Como señalara Jorge Abelardo Ramos en una de sus obras fundamentales, “América Latina no se encuentra dividida porque es “subdesarrollada” sino que es “subdesarrollada” porque está dividida” (5). “¡Que cesen los partidos y se consolide la Unión! ¡Todos debéis trabajar para el bien inestimable de la Unión!”, reclamaba la última proclama de Simón Bolívar (6).

Unir las partes de la patria disgregada, ese es el mandato sagrado de nuestra cuna y destino común como Nación. Esa es la clave de nuestro destino soberano y bienestar asegurado.

Queda para nosotros, la generación del siglo XXI, el tercero y definitivo descubrimiento de América, acción que implica descubrir su verdadera historia y naturaleza histórica, después de varios siglos de traumática y compleja gestación. Ello impone a su vez descubrirnos a nosotros mismos como una nueva raza y civilización, como también lo intuía el mexicano José Vasconcelos a comienzos del siglo XX (7).

Ese es nuestro mandato actual después de 200 años de lograr la independencia política de España, lograda por aquellos que tenían en común “un origen, una lengua, unas costumbres y una religión”, y que debían, por consiguiente, “tener un solo Gobierno que confederase los diferentes Estados que hayan de formarse”, es decir, “una sola nación con un solo vínculo que ligue sus partes entre sí y con el todo”, según el  profético y esclarecido pensamiento bolivariano (8).

* Diplomado en Historia Argentina y Latinoamericana.

Notas

1- Galasso (2008).
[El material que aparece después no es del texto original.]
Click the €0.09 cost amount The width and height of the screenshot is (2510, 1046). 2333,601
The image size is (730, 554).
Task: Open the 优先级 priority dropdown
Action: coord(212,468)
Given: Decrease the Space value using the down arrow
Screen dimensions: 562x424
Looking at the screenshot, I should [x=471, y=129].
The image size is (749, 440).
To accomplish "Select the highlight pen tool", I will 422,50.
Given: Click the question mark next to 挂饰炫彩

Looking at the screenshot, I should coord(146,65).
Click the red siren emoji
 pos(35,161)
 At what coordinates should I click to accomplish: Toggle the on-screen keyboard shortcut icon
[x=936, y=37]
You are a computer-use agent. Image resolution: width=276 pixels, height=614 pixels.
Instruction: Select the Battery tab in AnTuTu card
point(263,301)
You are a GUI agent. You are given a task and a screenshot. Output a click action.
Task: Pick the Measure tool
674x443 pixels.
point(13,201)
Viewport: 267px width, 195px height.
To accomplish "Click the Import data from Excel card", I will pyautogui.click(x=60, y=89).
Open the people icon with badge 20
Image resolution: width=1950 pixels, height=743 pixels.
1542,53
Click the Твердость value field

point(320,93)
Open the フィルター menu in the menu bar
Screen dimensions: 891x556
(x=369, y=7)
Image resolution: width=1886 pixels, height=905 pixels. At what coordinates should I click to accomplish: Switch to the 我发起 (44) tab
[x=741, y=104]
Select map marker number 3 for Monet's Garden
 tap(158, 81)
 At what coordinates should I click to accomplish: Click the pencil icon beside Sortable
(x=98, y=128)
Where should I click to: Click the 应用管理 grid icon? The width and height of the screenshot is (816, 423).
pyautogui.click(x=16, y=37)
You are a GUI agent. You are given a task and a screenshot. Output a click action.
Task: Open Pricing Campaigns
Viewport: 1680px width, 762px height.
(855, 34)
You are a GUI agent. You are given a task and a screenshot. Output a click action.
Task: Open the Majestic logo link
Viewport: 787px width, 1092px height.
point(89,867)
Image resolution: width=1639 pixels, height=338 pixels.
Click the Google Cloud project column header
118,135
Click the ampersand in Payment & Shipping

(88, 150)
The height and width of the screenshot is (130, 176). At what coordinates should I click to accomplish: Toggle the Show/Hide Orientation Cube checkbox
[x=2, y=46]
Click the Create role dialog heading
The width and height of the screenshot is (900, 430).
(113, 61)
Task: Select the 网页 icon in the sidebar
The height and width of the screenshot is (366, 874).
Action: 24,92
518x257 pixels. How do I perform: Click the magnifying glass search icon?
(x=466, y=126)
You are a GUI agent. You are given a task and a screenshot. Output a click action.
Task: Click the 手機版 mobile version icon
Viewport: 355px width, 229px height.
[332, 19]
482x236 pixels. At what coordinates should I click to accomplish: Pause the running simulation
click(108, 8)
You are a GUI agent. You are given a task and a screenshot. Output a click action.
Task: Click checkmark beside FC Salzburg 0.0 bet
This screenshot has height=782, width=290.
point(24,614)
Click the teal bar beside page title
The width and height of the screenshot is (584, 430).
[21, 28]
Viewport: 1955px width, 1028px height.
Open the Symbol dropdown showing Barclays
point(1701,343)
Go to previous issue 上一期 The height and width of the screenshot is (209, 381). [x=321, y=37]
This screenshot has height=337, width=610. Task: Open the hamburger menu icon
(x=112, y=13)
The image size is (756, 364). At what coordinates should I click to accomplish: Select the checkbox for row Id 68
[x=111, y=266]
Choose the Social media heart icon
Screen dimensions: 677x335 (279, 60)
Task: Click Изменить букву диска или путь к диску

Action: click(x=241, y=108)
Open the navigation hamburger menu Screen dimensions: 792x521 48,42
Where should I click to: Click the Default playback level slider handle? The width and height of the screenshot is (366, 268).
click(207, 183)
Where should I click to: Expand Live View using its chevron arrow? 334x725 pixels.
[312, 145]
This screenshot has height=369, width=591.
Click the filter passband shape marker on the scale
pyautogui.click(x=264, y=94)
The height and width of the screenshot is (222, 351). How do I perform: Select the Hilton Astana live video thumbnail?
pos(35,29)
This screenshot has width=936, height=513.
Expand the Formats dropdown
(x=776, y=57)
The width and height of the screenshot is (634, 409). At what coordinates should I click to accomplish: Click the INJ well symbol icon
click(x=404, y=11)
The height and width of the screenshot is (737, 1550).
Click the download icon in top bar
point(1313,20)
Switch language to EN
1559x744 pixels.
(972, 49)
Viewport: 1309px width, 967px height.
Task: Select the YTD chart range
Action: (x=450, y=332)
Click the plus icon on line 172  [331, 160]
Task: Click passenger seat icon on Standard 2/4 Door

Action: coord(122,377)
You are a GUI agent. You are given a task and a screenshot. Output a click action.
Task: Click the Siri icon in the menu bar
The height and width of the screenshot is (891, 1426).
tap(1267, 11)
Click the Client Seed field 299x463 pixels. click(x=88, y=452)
América Latina. Unidos o Dominados, pág. 75 a 81 (De José Martí. Nuestra América, 1891).

2- Ídem.

3- Ídem.

4- Ídem.

5- A. Ramos (2006). Revolución y Contrarrevolución en la Argentina. Las Masas y las Lanzas (1810-1862), Tomo I, pág. 15.

6- Bolívar (1830). Última Proclama. Hacienda de San Pedro en Santa Marta.

7- Vasconcelos (1926). La raza cósmica.

8- Bolívar (1815). Carta de Jamaica.